China is positioning itself to dominate the global supply of copper, a material in high demand as the world transitions to alternative energy systems, according to experts from Rice University’s Baker Institute for Public Policy.
“If China’s dominance of rare earth element supplies is the global energy transition’s ‘elephant in the room,’ then copper is the 800-pound gorilla,” write the institute’s Michelle Michot Foss, fellow in energy, minerals and materials; Steven Lewis, the C.V. Starr Transnational China Fellow; Gabriel Collins, the Baker Botts Fellow in Energy and Environmental Regulatory Affairs; and Jacob Koelsch, student research assistant in the institute’s Center for Energy Studies.
A copper supercycle—a period of abnormally strong demand that producers struggle to keep up with—appears to be on the horizon. Green-energy optimism and the prospects of a supply crunch helped drive copper prices to a 10-year high on the New York Mercantile Exchange in late February.

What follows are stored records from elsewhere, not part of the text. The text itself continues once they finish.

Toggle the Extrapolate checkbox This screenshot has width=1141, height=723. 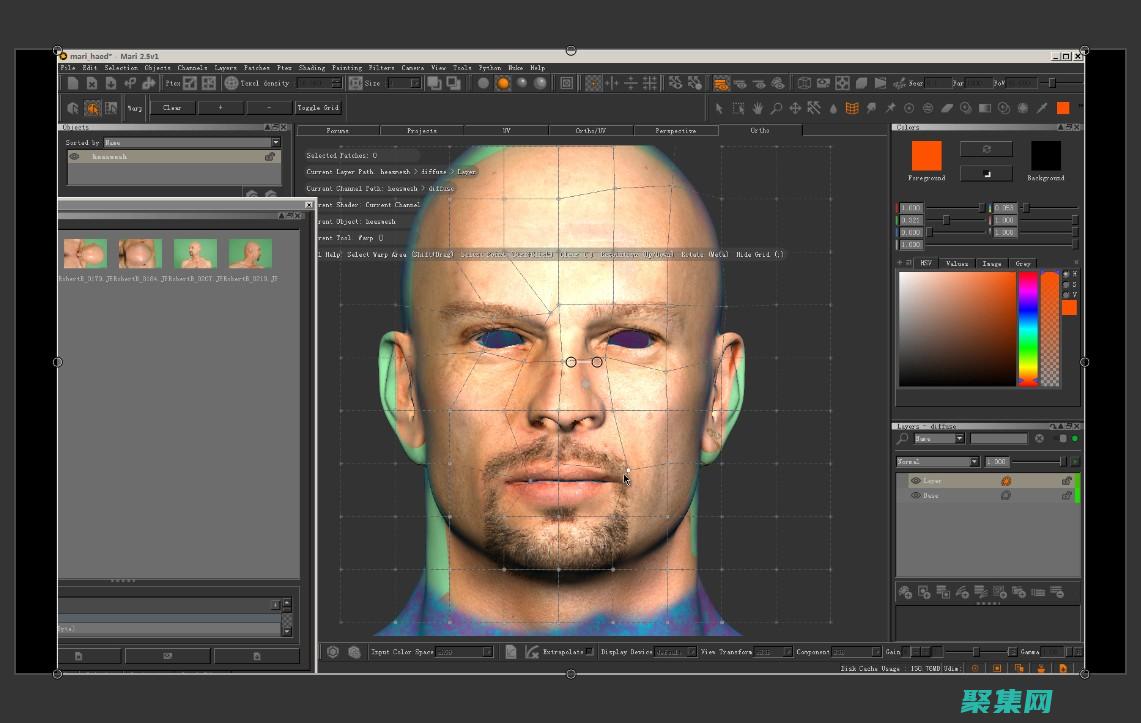point(589,652)
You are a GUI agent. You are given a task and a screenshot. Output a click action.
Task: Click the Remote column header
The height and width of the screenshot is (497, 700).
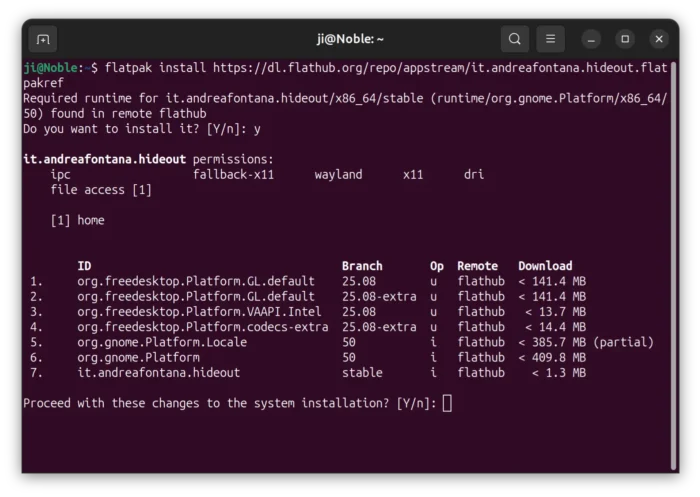[x=477, y=266]
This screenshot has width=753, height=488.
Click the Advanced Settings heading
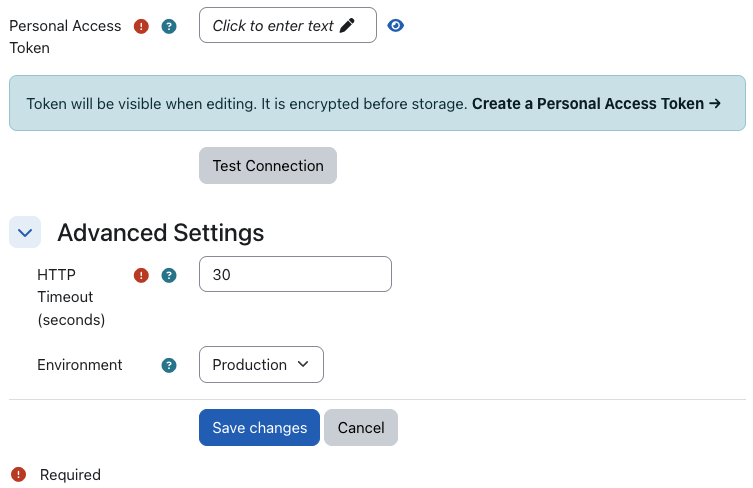160,233
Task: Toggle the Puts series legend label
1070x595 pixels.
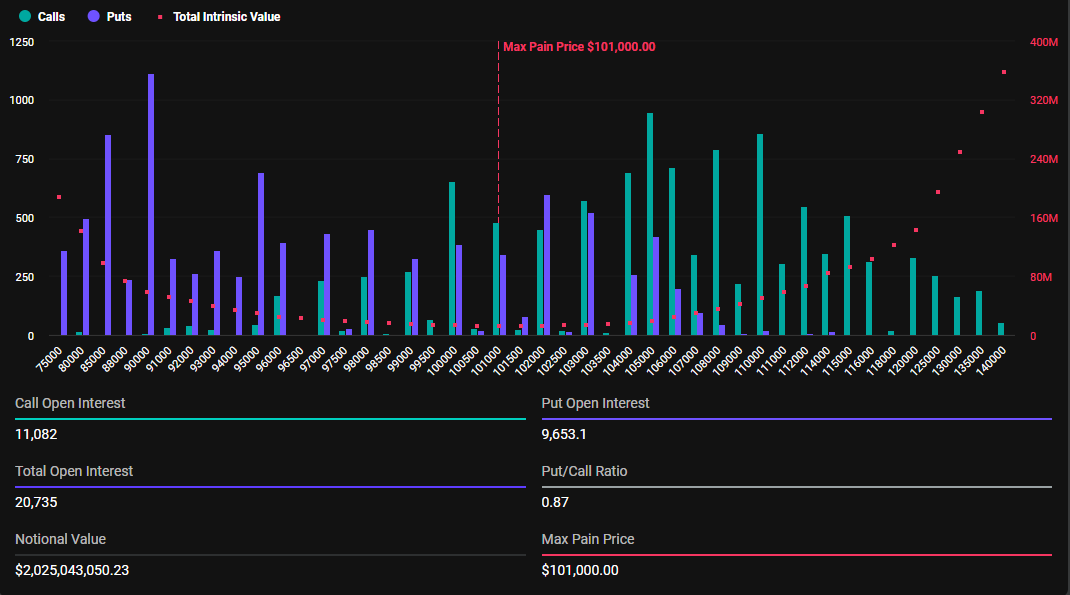Action: tap(118, 17)
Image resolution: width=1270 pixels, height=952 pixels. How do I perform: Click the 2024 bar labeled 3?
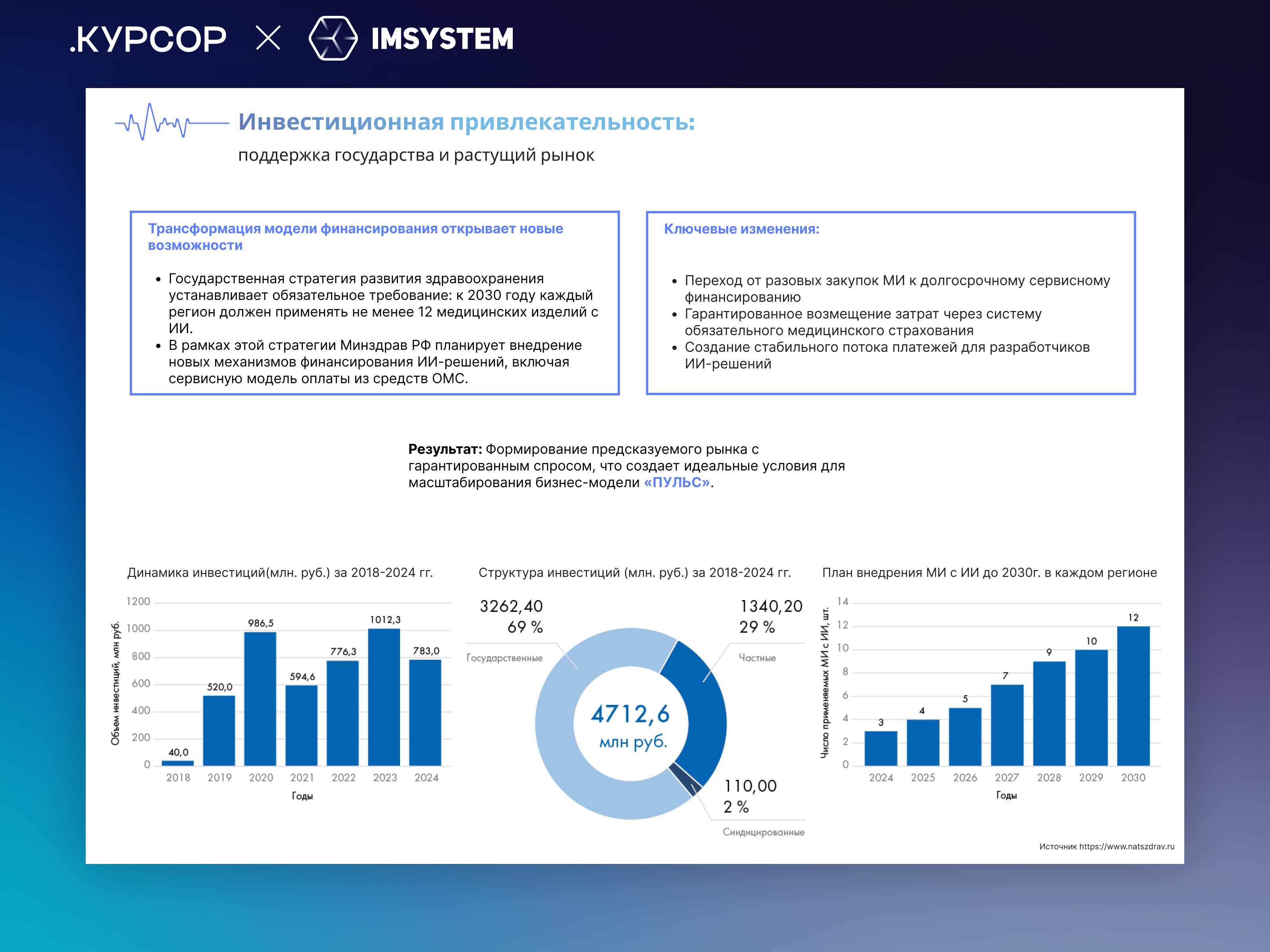point(881,748)
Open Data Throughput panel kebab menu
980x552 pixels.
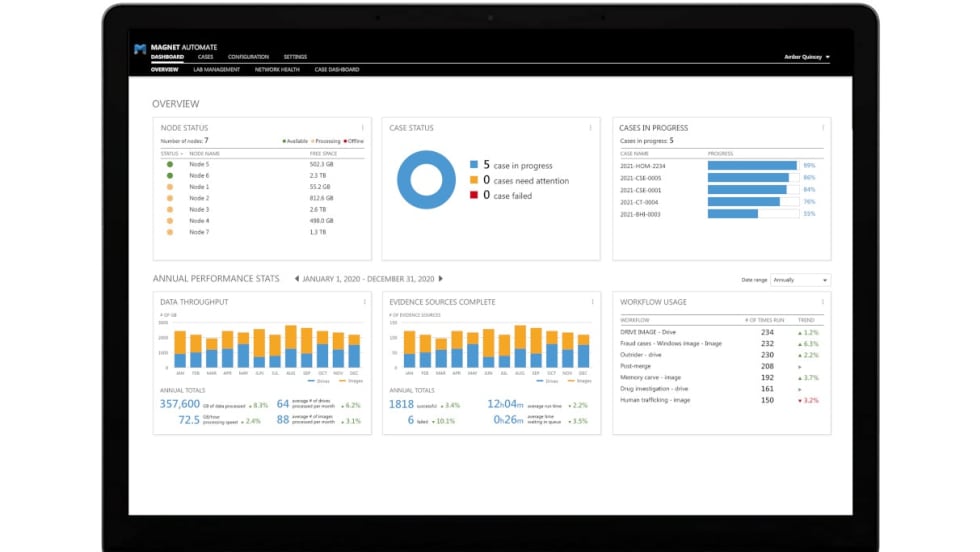pyautogui.click(x=363, y=301)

China’s domestic production of copper is inadequate relative to demand, according to the authors. China’s outbound investments—its operations in foreign countries—are expanding global supply as well as providing critical raw material to its internal markets. Chinese domestic production constitutes almost 8% of global mined copper tonnage, slightly ahead of the US with about 6%. China currently consumes about 52% of the world's refined copper and produces about 41%, according to the authors.
However, China’s international presence goes well beyond internal needs. “Strong positions in the copper value chain can facilitate China’s larger industrial policy goals of making China-based enterprises, often ‘locally’ controlled, indispensable hardware and technology suppliers for new energy development worldwide,” the authors wrote.
Alternative energy systems have a high and often, unappreciated materials intensity, of which copper is a major constituent, the Baker Institute team notes. For example, every thousand battery electric vehicles (BEVs) produced can require approximately 83 metric tonnes of copper (well more than triple conventional vehicles at 23t), while wind turbines incorporate 3.6 t of copper per megawatt (MW) of output, photovoltaic cells 4-to-5 t per MW, and flywheels for pumped hydropower 0.3-to-4 t per MW.
To quantify the relationship, 30,000 BEVs can consume as much copper as a skyscraper, like the 600,000 square meter Yi Fang Center in Shenzhen (Chinese buildings are close to 50% of global building stock). To turn over just 1/3 of the global passenger vehicle fleet (China currently comprises about 1/3 of passenger vehicles in operation) would require placing into service more than 300 million BEVs. These could collectively contain 20 million tonnes of copper, almost equal to current annual total world consumption, or about a fifth of the entire copper metal stock that analysts estimate currently sits in Chinese buildings and vehicles.—Koelsch et al.
“With alternative energy systems five times more copper-intensive on average than their conventional counterparts, the push away from fossil fuels could strain global copper supplies, perhaps significantly,” the authors wrote. “Energy transition goods will have to compete with traditional demand sources precisely as the pipeline of new copper extraction projects reaches its lowest level in the last century and risks compressing supply.”
Competition among “ambitious urban leaderships” in China stands to amplify the outcomes, according to the authors.
For example, Nanjing is one of the most active cities in creating a research and development ecosystem in China; it’s aiming to be the capital of technological innovation. The ancient city is a major node in the Yangtze River Economic Belt, the driving economic force generating more than 40% of China’s GDP.
In June 2018, the Nanjing government oversaw the establishment of the Nanjing Jiekefeng Environmental Protection Technology and Equipment Research Institute, which has already hatched 23 tech-based enterprises and contracted about 25 million yuan (about $3.8 million).
“As the Nanjing example shows, ramifications in China extend far beyond corporate balance sheets," according to the blog post. "China’s industrial policy, centrally encouraged but locally executed to maximize control over raw material value chains, may collide with tough realities as it seeks positioning as the indispensable player in the energy transition.”